■ WORK INSTRUCTIONS ■
What is needed is an exact copy of all the data.

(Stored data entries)
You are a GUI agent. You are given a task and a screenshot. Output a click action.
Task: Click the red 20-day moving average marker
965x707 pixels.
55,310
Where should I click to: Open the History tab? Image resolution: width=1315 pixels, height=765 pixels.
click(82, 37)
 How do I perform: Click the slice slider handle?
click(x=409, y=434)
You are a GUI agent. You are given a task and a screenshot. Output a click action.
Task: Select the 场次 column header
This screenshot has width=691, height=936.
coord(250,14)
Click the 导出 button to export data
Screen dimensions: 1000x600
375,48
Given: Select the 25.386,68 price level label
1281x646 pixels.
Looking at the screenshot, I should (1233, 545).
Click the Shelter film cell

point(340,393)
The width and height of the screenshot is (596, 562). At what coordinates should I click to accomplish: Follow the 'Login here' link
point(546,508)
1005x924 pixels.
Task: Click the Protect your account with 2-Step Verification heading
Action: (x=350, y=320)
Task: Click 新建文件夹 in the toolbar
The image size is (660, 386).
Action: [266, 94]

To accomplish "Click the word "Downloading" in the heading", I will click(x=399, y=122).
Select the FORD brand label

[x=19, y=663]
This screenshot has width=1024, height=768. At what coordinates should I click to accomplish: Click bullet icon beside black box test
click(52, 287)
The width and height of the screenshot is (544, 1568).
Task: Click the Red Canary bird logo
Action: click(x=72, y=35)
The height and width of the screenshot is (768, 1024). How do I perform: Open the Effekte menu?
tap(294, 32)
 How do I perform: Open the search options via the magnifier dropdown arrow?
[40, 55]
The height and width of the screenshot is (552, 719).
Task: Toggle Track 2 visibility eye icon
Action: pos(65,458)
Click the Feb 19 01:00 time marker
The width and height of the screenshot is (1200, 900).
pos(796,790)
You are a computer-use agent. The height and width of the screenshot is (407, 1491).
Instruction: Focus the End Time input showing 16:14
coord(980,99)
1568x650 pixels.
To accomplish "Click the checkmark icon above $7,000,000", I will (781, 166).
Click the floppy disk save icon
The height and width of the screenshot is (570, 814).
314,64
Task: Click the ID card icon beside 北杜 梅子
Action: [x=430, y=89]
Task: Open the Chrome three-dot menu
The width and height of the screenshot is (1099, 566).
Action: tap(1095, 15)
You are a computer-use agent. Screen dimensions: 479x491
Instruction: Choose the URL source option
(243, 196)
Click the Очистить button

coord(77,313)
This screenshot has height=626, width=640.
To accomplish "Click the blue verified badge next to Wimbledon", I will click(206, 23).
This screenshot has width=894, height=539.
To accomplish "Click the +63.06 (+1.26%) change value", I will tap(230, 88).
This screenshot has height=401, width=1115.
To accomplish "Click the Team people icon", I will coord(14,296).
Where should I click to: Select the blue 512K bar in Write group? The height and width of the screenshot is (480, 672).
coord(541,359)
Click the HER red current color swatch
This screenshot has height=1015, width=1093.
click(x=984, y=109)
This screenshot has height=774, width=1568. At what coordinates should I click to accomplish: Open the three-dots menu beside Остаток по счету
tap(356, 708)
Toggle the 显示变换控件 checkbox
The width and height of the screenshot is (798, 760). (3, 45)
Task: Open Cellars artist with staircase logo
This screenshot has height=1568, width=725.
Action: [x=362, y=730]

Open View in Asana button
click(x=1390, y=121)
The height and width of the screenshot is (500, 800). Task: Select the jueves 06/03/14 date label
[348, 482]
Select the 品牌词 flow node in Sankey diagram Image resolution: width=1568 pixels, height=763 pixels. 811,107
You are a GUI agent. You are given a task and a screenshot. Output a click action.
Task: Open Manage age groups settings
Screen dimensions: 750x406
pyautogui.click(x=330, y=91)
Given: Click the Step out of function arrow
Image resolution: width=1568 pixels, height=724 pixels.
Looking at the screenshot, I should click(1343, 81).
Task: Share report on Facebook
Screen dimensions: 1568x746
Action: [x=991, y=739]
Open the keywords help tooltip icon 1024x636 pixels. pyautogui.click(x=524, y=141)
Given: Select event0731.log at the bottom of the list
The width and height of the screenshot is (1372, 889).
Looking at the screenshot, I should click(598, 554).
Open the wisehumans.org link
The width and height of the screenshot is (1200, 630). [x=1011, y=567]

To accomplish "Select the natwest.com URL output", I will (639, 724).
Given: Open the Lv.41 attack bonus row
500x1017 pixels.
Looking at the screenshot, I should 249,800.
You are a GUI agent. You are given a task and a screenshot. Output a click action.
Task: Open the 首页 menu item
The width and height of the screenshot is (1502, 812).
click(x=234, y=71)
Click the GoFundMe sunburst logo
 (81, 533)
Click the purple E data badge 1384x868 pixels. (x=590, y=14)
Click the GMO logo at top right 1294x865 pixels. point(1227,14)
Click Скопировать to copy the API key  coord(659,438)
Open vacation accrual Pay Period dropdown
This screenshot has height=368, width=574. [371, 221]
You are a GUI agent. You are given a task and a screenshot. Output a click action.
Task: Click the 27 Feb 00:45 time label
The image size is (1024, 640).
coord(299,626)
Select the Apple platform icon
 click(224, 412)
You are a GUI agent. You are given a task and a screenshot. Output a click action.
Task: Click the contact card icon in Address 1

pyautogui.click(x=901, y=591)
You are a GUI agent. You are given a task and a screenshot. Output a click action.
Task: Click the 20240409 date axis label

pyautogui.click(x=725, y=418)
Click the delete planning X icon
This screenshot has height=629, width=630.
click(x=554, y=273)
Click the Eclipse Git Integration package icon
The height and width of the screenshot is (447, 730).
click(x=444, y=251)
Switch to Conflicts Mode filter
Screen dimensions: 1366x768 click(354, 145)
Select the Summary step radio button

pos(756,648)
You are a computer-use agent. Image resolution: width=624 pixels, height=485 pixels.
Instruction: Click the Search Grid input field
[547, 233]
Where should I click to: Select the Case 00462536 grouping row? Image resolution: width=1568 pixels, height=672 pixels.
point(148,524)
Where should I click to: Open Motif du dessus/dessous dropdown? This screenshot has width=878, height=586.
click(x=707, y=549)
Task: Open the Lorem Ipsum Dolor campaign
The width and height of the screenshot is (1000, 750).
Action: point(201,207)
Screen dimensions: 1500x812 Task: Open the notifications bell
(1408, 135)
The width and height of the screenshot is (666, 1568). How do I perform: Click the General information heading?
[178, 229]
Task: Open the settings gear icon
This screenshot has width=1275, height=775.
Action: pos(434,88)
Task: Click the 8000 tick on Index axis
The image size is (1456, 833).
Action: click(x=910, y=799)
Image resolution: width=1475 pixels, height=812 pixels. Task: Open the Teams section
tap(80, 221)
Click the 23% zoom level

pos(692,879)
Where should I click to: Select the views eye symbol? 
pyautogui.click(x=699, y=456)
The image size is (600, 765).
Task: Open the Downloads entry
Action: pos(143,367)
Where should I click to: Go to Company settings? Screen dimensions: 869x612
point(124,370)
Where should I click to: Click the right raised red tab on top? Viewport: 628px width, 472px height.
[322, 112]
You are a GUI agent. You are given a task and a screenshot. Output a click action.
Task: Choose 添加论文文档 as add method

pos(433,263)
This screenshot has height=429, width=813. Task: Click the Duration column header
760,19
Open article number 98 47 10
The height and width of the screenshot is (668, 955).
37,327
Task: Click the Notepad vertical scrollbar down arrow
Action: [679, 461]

■ RESPONSE TO THE EXERCISE ■
You are a GUI agent. You are given a task and a screenshot. Output a click action.
Task: Click the red 20-day moving average marker
965x707 pixels.
55,310
Where should I click to: Open the History tab? Image resolution: width=1315 pixels, height=765 pixels.
click(82, 37)
 How do I perform: Click the slice slider handle?
click(x=409, y=434)
You are a GUI agent. You are given a task and a screenshot. Output a click action.
Task: Select the 场次 column header
This screenshot has width=691, height=936.
coord(250,14)
Click the 导出 button to export data
Screen dimensions: 1000x600
375,48
Given: Select the 25.386,68 price level label
1281x646 pixels.
Looking at the screenshot, I should (1233, 545).
Click the Shelter film cell

point(340,393)
The width and height of the screenshot is (596, 562). At what coordinates should I click to accomplish: Follow the 'Login here' link
point(546,508)
1005x924 pixels.
Task: Click the Protect your account with 2-Step Verification heading
Action: (x=350, y=320)
Task: Click 新建文件夹 in the toolbar
The image size is (660, 386).
Action: [266, 94]

To accomplish "Click the word "Downloading" in the heading", I will click(x=399, y=122).
Select the FORD brand label

[x=19, y=663]
This screenshot has width=1024, height=768. At what coordinates should I click to accomplish: Click bullet icon beside black box test
click(52, 287)
The width and height of the screenshot is (544, 1568).
Task: Click the Red Canary bird logo
Action: click(x=72, y=35)
The height and width of the screenshot is (768, 1024). How do I perform: Open the Effekte menu?
tap(294, 32)
 How do I perform: Open the search options via the magnifier dropdown arrow?
[40, 55]
The height and width of the screenshot is (552, 719).
Task: Toggle Track 2 visibility eye icon
Action: pos(65,458)
Click the Feb 19 01:00 time marker
The width and height of the screenshot is (1200, 900).
pos(796,790)
You are a computer-use agent. The height and width of the screenshot is (407, 1491).
Instruction: Focus the End Time input showing 16:14
coord(980,99)
1568x650 pixels.
To accomplish "Click the checkmark icon above $7,000,000", I will (781, 166).
Click the floppy disk save icon
The height and width of the screenshot is (570, 814).
314,64
Task: Click the ID card icon beside 北杜 梅子
Action: [x=430, y=89]
Task: Open the Chrome three-dot menu
The width and height of the screenshot is (1099, 566).
Action: tap(1095, 15)
You are a computer-use agent. Screen dimensions: 479x491
Instruction: Choose the URL source option
(243, 196)
Click the Очистить button

coord(77,313)
This screenshot has height=626, width=640.
To accomplish "Click the blue verified badge next to Wimbledon", I will click(206, 23).
This screenshot has width=894, height=539.
To accomplish "Click the +63.06 (+1.26%) change value", I will tap(230, 88).
This screenshot has height=401, width=1115.
To accomplish "Click the Team people icon", I will coord(14,296).
Where should I click to: Select the blue 512K bar in Write group? The height and width of the screenshot is (480, 672).
coord(541,359)
Click the HER red current color swatch
This screenshot has height=1015, width=1093.
click(x=984, y=109)
This screenshot has height=774, width=1568. At what coordinates should I click to accomplish: Open the three-dots menu beside Остаток по счету
tap(356, 708)
Toggle the 显示变换控件 checkbox
The width and height of the screenshot is (798, 760). (3, 45)
Task: Open Cellars artist with staircase logo
This screenshot has height=1568, width=725.
Action: [x=362, y=730]

Open View in Asana button
click(x=1390, y=121)
The height and width of the screenshot is (500, 800). Task: Select the jueves 06/03/14 date label
[348, 482]
Select the 品牌词 flow node in Sankey diagram Image resolution: width=1568 pixels, height=763 pixels. 811,107
You are a GUI agent. You are given a task and a screenshot. Output a click action.
Task: Open Manage age groups settings
Screen dimensions: 750x406
pyautogui.click(x=330, y=91)
Given: Click the Step out of function arrow
Image resolution: width=1568 pixels, height=724 pixels.
Looking at the screenshot, I should click(1343, 81).
Task: Share report on Facebook
Screen dimensions: 1568x746
Action: [x=991, y=739]
Open the keywords help tooltip icon 1024x636 pixels. pyautogui.click(x=524, y=141)
Given: Select event0731.log at the bottom of the list
The width and height of the screenshot is (1372, 889).
Looking at the screenshot, I should click(598, 554).
Open the wisehumans.org link
The width and height of the screenshot is (1200, 630). [x=1011, y=567]

To accomplish "Select the natwest.com URL output", I will (639, 724).
Given: Open the Lv.41 attack bonus row
500x1017 pixels.
Looking at the screenshot, I should 249,800.
You are a GUI agent. You are given a task and a screenshot. Output a click action.
Task: Open the 首页 menu item
The width and height of the screenshot is (1502, 812).
click(x=234, y=71)
Click the GoFundMe sunburst logo
 (81, 533)
Click the purple E data badge 1384x868 pixels. (x=590, y=14)
Click the GMO logo at top right 1294x865 pixels. point(1227,14)
Click Скопировать to copy the API key  coord(659,438)
Open vacation accrual Pay Period dropdown
This screenshot has height=368, width=574. [371, 221]
You are a GUI agent. You are given a task and a screenshot. Output a click action.
Task: Click the 27 Feb 00:45 time label
The image size is (1024, 640).
coord(299,626)
Select the Apple platform icon
 click(224, 412)
You are a GUI agent. You are given a task and a screenshot. Output a click action.
Task: Click the contact card icon in Address 1

pyautogui.click(x=901, y=591)
You are a GUI agent. You are given a task and a screenshot. Output a click action.
Task: Click the 20240409 date axis label

pyautogui.click(x=725, y=418)
Click the delete planning X icon
This screenshot has height=629, width=630.
click(x=554, y=273)
Click the Eclipse Git Integration package icon
The height and width of the screenshot is (447, 730).
click(x=444, y=251)
Switch to Conflicts Mode filter
Screen dimensions: 1366x768 click(354, 145)
Select the Summary step radio button

pos(756,648)
You are a computer-use agent. Image resolution: width=624 pixels, height=485 pixels.
Instruction: Click the Search Grid input field
[547, 233]
Where should I click to: Select the Case 00462536 grouping row? Image resolution: width=1568 pixels, height=672 pixels.
point(148,524)
Where should I click to: Open Motif du dessus/dessous dropdown? This screenshot has width=878, height=586.
click(x=707, y=549)
Task: Open the Lorem Ipsum Dolor campaign
The width and height of the screenshot is (1000, 750).
Action: point(201,207)
Screen dimensions: 1500x812 Task: Open the notifications bell
(1408, 135)
The width and height of the screenshot is (666, 1568). How do I perform: Click the General information heading?
[178, 229]
Task: Open the settings gear icon
This screenshot has width=1275, height=775.
Action: pos(434,88)
Task: Click the 8000 tick on Index axis
The image size is (1456, 833).
Action: click(x=910, y=799)
Image resolution: width=1475 pixels, height=812 pixels. Task: Open the Teams section
tap(80, 221)
Click the 23% zoom level

pos(692,879)
Where should I click to: Select the views eye symbol? 
pyautogui.click(x=699, y=456)
The image size is (600, 765).
Task: Open the Downloads entry
Action: pos(143,367)
Where should I click to: Go to Company settings? Screen dimensions: 869x612
point(124,370)
Where should I click to: Click the right raised red tab on top? Viewport: 628px width, 472px height.
[322, 112]
You are a GUI agent. You are given a task and a screenshot. Output a click action.
Task: Choose 添加论文文档 as add method

pos(433,263)
This screenshot has height=429, width=813. Task: Click the Duration column header
760,19
Open article number 98 47 10
The height and width of the screenshot is (668, 955).
37,327
Task: Click the Notepad vertical scrollbar down arrow
Action: [679, 461]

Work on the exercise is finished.